Perhaps you’ve read a book called The Screwtape Letters by C.S. Lewis. It is a fictional book that is full of facts. The “letters” are hypothetical communications from one demon to another. One thing that comes through over and over is the hellish disgust over God’s love for humanity. At times, the demons seem almost embarrassed for God, that He would lower Himself to care for such squalid and pathetic creatures as us.
What Hell cannot understand—nor, for that matter can humanity, except by God’s grace—is that God did not lower Himself by condescending to come to us in the flesh. He lifted us. Is it any wonder that angels desire to look into these things? (1 Peter 1:12)
God suffered the dirt and stench, not only of physical waste, but of proximity to spiritually rotting humanity. Have you ever wondered how He could stand the smell of sin breathing down His holy neck?
He came to have blistered and dirty feet, to be tempted and to put aside His own longing.

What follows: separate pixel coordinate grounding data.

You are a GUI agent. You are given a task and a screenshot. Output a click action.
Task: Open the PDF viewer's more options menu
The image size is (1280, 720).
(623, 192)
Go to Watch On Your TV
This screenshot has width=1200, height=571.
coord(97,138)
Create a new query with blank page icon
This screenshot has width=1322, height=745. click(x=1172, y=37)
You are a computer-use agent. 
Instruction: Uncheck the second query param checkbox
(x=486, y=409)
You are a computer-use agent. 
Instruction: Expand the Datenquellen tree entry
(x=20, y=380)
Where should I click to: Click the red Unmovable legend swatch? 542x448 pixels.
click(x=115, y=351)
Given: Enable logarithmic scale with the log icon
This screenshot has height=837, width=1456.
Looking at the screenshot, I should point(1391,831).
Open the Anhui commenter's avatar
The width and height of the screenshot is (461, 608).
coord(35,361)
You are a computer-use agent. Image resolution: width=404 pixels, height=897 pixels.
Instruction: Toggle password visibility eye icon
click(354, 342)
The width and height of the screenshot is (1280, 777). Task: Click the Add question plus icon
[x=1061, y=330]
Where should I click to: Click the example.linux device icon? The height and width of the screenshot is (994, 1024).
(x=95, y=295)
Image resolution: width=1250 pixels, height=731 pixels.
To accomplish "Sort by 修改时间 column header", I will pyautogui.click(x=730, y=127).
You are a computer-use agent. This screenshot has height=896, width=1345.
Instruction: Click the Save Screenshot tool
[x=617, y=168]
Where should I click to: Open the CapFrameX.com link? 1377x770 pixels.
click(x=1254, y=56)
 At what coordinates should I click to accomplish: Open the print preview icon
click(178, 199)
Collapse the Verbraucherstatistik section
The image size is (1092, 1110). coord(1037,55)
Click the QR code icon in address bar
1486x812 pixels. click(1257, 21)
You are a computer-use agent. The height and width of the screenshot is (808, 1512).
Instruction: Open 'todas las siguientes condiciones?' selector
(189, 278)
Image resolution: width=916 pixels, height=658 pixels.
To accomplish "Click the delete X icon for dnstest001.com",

He came to be rejected by people who were not worthy to set eyes on Him, let alone pass judgment.
This is the mystery that we will not fully understand until we see Him face to face—that our God endured for us. How can we comprehend the perfect One having to endure all the suffering He never deserved? Yet Jesus, God incarnate, endured everything that was beneath Him in order to lift us up to heaven.
To those who do not know Him, the Incarnation may seem like a ludicrous indignity. But through it all, God lost nothing. He used what some think is an indignity to bring dignity to our fallen race.
This love which demons mock and most humans cannot bring themselves to trust has the power to purify. When light touches darkness, the darkness becomes light. When God touches us, He does not become dirty but we become clean. When we trust His promises, He adopts us as His own.
Why are some so agitated by the love God has lavished upon us? Maybe because the only choice we are left with is to be embarrassed—or humbled—by His glorious unmitigated acts of grace on our behalf. Embarrassment is a denial of just how wonderful God is. Humility is the only right response to a God who has humbled Himself.
God grant us the humility to appreciate, truly and deeply, all that His Advent means.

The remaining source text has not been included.